TASK REQUIREMENTS —
Please answer these questions about the mailing-list post on PipelineOptions strict mode:
(a) Which class does the post say has the strict mode that validates passed options?
(b) What exception is shown for passing --sudoMakeItWork?
(c) What does point 1 say the pipeline options factory relies on?

DOCUMENT SEGMENT —
════════════════

You are viewing a plain text version of this content. The canonical link for it is here.
Posted to dev@beam.apache.org by Romain Manni-Bucau <rm...@gmail.com> on 2018/03/20 16:25:27 UTC

PipelineOptions strict mode broken?

Hi guys,

PipelineOptionsFactory has a nice strict mode validating the options you
pass.

Concretely if you pass --sudoMakeItWork you will ikely see:

java.lang.IllegalArgumentException: Class interface
org.apache.beam.sdk.options.PipelineOptions missing a property named '
sudoMakeItWork'.

This is not bad however the way it is implemented just doesn't work and its
design is wrong:

1. the pipeline options factory relies on a cache so only the options
available when the class is instantiated are available. For example in a
container (web container, OSGi or other = not flat classpath) you will not
be able to load the IO options if the IO are not in the same classloader
than the sdk core which is quite a pitfall.
2. the validation leads between options. The validation is not "the options
are valid" but "there is some option matching your parameter"

A case which is broken but "green" today is (not using exact names for the
example):

--runner=DirectRunner --sparkMaster= spark://localhost

this will work if I have both runner in the classpath but it should
actually fail cause one is invalid for the other.

════════════════

SUPPLIED RECORDS —
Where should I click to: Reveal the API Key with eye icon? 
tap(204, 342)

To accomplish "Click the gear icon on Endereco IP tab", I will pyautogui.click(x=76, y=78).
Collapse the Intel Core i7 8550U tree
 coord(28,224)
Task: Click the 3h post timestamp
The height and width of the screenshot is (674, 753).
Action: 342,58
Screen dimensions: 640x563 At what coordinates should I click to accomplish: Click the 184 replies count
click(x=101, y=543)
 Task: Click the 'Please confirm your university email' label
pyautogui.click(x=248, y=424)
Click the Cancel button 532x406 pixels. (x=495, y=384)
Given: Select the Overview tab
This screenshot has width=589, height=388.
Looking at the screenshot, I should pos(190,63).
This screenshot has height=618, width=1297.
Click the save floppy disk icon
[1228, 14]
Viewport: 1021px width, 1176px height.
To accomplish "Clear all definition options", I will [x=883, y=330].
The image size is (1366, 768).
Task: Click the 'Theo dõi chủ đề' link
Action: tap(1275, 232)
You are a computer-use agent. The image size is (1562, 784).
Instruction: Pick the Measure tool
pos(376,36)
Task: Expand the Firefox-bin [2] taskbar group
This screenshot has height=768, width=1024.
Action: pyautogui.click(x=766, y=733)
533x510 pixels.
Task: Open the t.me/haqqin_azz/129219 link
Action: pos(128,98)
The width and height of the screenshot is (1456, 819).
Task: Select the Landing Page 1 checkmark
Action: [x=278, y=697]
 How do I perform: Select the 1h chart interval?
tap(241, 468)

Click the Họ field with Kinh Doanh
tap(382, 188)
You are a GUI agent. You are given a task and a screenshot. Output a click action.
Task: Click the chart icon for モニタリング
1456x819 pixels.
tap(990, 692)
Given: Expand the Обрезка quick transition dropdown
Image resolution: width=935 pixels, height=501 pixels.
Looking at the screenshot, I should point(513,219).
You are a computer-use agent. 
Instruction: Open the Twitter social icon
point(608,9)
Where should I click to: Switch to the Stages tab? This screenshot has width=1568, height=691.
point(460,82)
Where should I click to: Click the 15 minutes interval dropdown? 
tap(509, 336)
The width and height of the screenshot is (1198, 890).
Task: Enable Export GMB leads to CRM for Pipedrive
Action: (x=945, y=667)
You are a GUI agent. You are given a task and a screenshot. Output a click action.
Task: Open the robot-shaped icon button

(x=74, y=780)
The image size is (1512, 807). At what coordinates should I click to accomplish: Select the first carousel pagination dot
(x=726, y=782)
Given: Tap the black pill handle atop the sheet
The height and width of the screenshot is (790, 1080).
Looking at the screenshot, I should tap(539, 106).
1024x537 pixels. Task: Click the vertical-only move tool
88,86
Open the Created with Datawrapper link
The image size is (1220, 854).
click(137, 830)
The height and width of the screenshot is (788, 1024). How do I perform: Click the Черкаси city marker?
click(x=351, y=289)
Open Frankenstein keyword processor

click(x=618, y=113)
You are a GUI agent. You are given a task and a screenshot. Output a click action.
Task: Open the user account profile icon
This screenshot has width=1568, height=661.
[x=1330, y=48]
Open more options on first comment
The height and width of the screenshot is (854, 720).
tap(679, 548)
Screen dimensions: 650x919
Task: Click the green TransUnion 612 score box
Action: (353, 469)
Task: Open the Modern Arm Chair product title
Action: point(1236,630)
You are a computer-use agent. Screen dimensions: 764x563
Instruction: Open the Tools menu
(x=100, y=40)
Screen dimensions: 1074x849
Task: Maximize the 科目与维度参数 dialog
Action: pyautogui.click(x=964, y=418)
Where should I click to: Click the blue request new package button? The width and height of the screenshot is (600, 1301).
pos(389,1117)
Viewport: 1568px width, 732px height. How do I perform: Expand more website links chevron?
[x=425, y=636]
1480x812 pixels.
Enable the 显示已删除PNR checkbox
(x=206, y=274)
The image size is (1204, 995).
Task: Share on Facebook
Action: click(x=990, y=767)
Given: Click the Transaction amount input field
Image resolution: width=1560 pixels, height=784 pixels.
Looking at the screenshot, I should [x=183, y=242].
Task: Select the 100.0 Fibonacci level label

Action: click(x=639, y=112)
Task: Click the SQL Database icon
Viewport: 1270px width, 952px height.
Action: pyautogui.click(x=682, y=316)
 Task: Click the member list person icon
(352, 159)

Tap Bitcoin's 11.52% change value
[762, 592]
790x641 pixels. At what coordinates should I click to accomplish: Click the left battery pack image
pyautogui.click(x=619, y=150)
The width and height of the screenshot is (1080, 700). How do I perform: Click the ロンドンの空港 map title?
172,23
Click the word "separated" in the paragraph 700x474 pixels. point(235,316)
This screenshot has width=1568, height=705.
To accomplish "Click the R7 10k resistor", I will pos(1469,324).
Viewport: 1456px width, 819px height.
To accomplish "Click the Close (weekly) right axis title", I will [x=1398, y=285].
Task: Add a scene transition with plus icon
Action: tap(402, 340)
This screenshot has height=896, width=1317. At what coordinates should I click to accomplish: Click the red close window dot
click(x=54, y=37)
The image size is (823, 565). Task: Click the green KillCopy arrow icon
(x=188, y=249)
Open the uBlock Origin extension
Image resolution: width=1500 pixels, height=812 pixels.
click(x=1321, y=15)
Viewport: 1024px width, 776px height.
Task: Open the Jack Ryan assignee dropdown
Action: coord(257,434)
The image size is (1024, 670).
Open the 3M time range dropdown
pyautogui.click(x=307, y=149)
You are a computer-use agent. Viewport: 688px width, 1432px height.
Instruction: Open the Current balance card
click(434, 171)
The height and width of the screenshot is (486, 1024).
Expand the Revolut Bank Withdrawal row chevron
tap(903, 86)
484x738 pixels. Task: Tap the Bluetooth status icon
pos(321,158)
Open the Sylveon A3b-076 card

════════════════

RESPONSE —
(a) PipelineOptionsFactory
(b) java.lang.IllegalArgumentException
(c) A cache